| Brief |
Your task is to copy the lines of the data below from the line holding "Open the File dropdown menu" through the line holding "Select the Offer", inclusive, exactly and with nothing added.

*** Available data Section Begins ***

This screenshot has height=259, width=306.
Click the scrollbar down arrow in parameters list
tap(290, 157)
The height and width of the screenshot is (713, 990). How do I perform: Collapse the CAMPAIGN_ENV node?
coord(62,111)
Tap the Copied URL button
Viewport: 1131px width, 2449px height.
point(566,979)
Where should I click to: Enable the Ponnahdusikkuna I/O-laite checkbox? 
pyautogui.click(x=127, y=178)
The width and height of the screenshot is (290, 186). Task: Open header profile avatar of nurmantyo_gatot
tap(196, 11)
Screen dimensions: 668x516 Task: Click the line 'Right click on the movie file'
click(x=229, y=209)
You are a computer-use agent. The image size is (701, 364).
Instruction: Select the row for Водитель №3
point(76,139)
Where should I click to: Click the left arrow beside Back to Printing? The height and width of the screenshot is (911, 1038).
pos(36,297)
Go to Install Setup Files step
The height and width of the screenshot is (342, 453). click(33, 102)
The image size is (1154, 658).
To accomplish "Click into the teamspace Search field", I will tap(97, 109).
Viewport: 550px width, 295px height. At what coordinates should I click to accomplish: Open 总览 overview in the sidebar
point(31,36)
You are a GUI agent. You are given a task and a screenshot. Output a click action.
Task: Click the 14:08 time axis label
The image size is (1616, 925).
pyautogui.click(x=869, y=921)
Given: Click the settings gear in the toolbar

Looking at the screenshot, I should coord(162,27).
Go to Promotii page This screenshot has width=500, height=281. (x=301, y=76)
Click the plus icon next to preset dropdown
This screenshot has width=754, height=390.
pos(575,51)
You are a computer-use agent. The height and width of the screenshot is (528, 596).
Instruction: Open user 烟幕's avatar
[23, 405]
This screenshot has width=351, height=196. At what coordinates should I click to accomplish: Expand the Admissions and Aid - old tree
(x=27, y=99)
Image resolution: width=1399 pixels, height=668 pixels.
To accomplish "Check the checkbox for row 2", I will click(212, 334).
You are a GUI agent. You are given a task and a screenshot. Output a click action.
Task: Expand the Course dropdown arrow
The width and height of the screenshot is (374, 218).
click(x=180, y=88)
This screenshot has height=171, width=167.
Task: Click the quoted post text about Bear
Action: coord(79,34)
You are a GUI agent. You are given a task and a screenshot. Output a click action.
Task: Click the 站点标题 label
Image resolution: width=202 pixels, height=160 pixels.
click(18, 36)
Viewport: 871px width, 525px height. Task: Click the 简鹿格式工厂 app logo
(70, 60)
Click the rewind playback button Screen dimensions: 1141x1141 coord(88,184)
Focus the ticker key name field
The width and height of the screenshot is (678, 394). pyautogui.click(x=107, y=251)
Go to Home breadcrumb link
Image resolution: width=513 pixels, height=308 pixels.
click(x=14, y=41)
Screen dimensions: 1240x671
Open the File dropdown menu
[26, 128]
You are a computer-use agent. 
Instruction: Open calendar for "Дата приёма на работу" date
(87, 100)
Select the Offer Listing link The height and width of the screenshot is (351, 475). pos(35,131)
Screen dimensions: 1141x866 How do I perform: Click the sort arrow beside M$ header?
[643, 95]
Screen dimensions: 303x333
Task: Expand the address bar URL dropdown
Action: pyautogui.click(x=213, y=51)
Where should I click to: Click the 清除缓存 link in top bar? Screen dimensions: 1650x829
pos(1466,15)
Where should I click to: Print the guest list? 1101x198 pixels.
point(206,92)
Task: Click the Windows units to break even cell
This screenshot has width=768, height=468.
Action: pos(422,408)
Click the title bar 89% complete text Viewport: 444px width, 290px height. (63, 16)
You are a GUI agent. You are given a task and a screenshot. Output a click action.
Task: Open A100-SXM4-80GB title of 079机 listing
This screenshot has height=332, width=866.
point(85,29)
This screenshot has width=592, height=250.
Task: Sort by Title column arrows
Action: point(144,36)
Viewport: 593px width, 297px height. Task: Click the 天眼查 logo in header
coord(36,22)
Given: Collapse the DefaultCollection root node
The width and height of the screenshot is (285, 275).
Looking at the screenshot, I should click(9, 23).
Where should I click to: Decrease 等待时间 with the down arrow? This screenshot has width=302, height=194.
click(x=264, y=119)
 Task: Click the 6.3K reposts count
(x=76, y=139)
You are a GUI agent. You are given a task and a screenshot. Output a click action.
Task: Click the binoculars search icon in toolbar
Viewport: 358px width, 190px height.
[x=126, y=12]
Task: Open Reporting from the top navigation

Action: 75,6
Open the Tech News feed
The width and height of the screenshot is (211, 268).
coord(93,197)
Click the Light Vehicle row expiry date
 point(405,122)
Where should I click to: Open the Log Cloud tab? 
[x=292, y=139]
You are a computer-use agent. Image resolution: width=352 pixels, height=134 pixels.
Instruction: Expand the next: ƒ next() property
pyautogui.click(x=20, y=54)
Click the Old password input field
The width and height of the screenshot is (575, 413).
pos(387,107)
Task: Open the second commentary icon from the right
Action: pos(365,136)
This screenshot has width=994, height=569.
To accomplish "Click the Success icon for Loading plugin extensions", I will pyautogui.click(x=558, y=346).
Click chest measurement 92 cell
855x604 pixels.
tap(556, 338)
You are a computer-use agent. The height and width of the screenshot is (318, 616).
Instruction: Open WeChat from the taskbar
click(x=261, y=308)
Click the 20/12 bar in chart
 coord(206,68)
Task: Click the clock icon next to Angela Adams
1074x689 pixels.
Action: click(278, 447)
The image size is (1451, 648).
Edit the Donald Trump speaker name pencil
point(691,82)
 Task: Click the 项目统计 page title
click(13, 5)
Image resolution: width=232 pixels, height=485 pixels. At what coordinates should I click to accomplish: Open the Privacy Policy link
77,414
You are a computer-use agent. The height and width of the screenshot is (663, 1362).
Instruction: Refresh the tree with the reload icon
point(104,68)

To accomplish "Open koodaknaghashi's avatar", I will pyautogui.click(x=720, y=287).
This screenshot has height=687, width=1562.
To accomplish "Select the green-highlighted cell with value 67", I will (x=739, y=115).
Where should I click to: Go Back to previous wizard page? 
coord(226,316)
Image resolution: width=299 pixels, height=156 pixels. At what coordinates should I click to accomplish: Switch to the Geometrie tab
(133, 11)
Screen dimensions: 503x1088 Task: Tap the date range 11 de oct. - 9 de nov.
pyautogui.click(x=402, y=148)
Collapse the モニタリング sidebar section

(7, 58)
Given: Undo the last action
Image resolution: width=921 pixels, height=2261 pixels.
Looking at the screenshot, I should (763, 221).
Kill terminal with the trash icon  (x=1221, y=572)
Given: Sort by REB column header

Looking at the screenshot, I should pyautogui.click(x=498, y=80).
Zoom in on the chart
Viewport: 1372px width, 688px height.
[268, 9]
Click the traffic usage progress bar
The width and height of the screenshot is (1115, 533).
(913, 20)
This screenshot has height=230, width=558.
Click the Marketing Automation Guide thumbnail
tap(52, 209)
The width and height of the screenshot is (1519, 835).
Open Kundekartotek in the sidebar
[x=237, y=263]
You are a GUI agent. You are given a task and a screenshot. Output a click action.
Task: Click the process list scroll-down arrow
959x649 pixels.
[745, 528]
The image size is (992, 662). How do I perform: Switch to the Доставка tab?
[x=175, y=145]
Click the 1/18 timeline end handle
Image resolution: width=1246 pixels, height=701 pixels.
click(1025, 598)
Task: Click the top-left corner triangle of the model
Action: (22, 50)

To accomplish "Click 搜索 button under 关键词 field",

*** Available data Section Ends ***

| Result |
Open the File dropdown menu
[26, 128]
You are a computer-use agent. 
Instruction: Open calendar for "Дата приёма на работу" date
(87, 100)
Select the Offer Listing link The height and width of the screenshot is (351, 475). pos(35,131)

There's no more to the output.